- Exercise instructions
Set out word for word the line that contains "Where should I" and each line after it, through the end of the data below, but exclude the pictures.

[Records for this exercise — start]

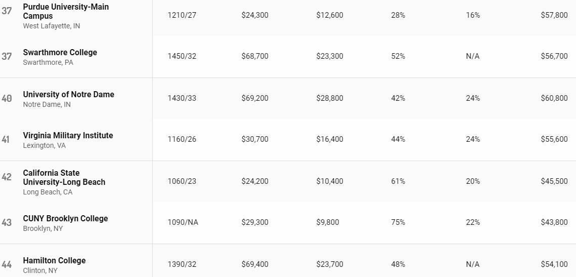Select rank number 42
This screenshot has width=576, height=277.
[x=7, y=177]
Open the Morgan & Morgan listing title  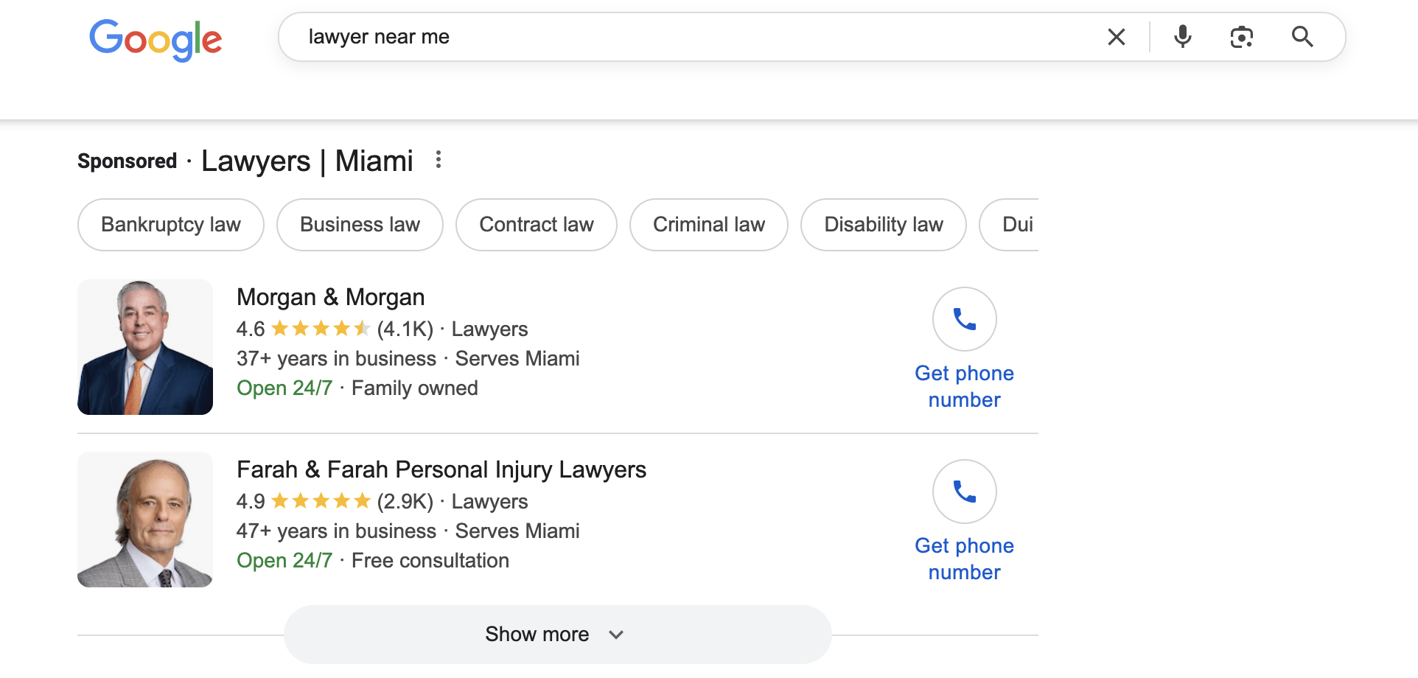[x=331, y=297]
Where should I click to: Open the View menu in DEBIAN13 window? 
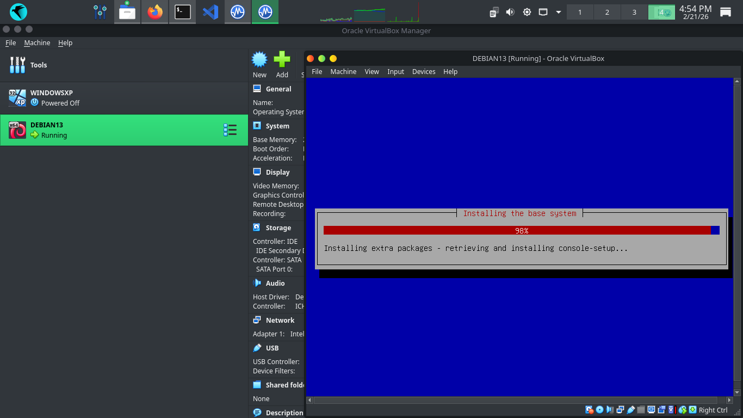click(x=372, y=71)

[Records for this exercise — finish]

- Reply to the exercise
Where should I click to: Open the View menu in DEBIAN13 window? 
click(x=372, y=71)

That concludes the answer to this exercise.